Le Soudan, comme l’Iran
Pour le Soudan, les sanctions sont elles aussi liées à des évènements remontant à plusieurs décennies. «L'implication de Soudanais dans l'attentat du World Trade Center en février 1993 a (...) conduit les Etats-Unis à inscrire le Soudan sur la liste des pays qui soutiennent le terrorisme», rappelle un rapport du Sénat français. En 1997, Washington a institué un embargo économique qui «dans sa portée et ses effets, est similaire à celui sur l’Iran», explique un document du Quai d’Orsay.

Suite aux évènements du Darfour à partir de 2003, l’ONU a imposé un embargo sur les armes (une mesure prise par l’UE en 1994). En 2012, les Américains ont levé leurs restrictions concernant les ventes d’armes au Soudan du Sud (nouvel Etat depuis 2011).

Arrière-pensées
Les sanctions prises par les Etats-Unis contre une banque accusée de transactions avec ces trois pays ne sont pas les premières du genre. Fin 2012, le britannique HSBC avait été condamné à payer 1,9 milliard de dollars (1,48 milliard d’euros), notamment pour avoir violé des sanctions contre l’Iran, la Libye, le Soudan, la Birmanie et Cuba.

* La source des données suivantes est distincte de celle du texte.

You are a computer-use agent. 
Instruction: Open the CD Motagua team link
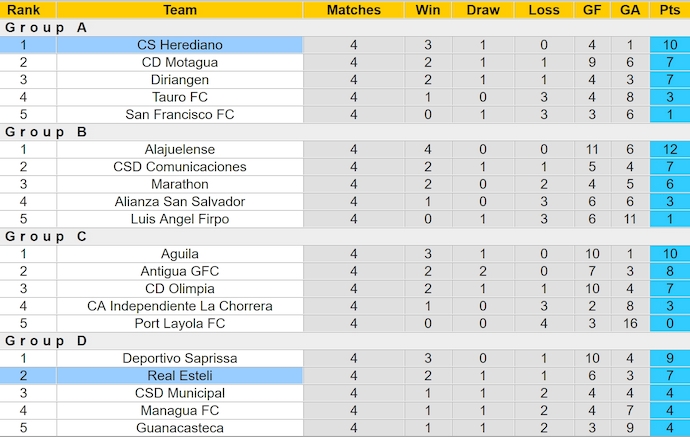tap(180, 62)
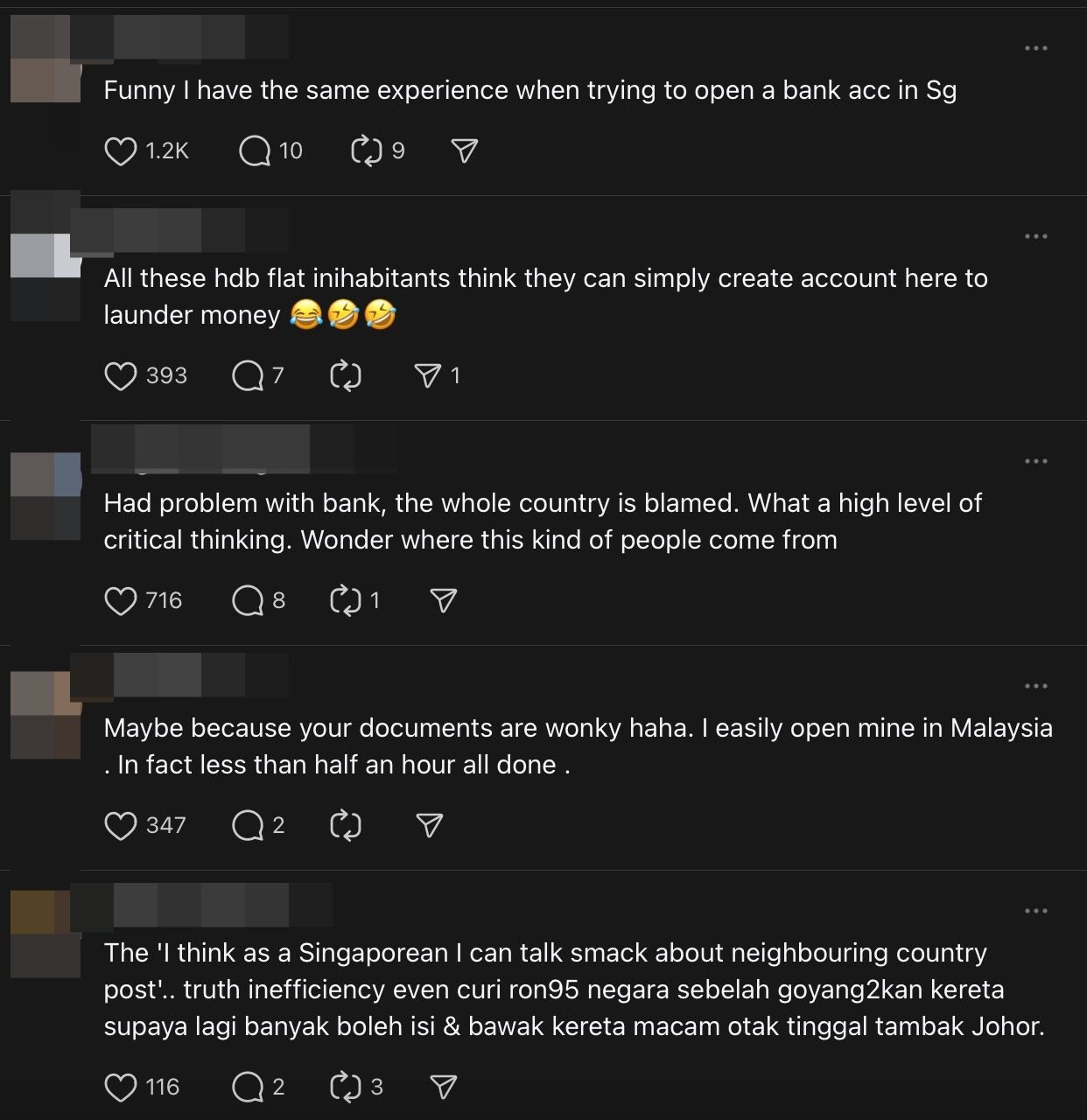Viewport: 1087px width, 1120px height.
Task: Open more options for the critical thinking comment
Action: point(1035,461)
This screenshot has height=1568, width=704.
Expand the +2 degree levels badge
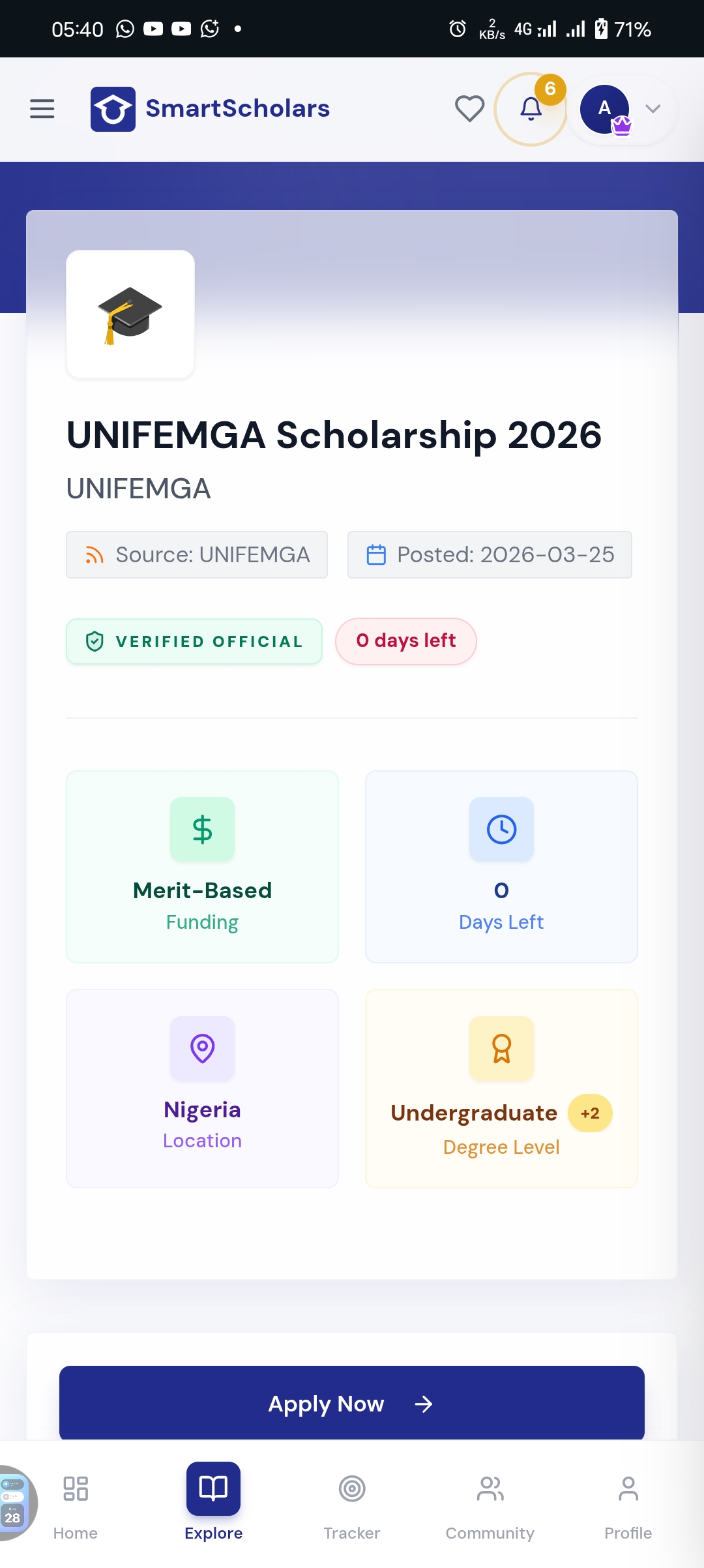pyautogui.click(x=590, y=1113)
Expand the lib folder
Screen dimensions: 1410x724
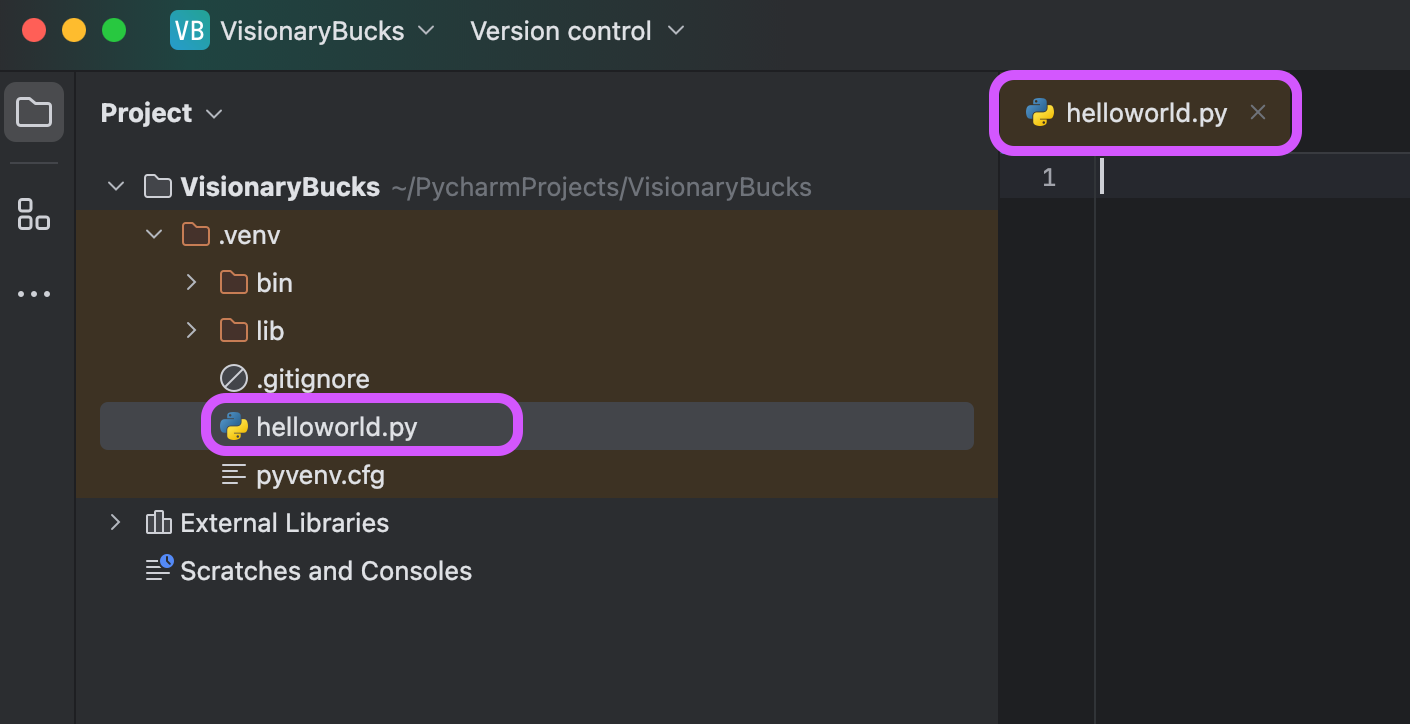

Officiellement, ces mesures sont prises uniquement pour des raisons juridiques. Pour autant, certains esprits chagrins se demandent si elles ne cachent pas aussi quelques arrière-pensées politiques et économiques…

Dans le cas de la BNP, les autorités fédérales veulent faire monter les enchères après avoir été critiquées pour leur clémence envers les banques américaines responsables de la crise financière de 2008-2009, estiment ainsi certains observateurs. L'Attorney General (ministre de la Justice) Eric Holder «veut faire un exemple. C'est malheureux que cela tombe sur une banque française (mais c'est) elle qui est dans l'oeil du cyclone», estime un gérant de fortune chez Meschaert Financial Services, cité par l'AFP.

L'affaire relève peut-être aussi d'un très basique... protectionnisme. Certains responsables européens «se plaignent en privé que les USA mènent une vendetta contre les banques du Vieux continent pour favoriser l'industrie financière américaine», rapporte le Wall Street Journal. Ce qu'on dément aux Etats-Unis.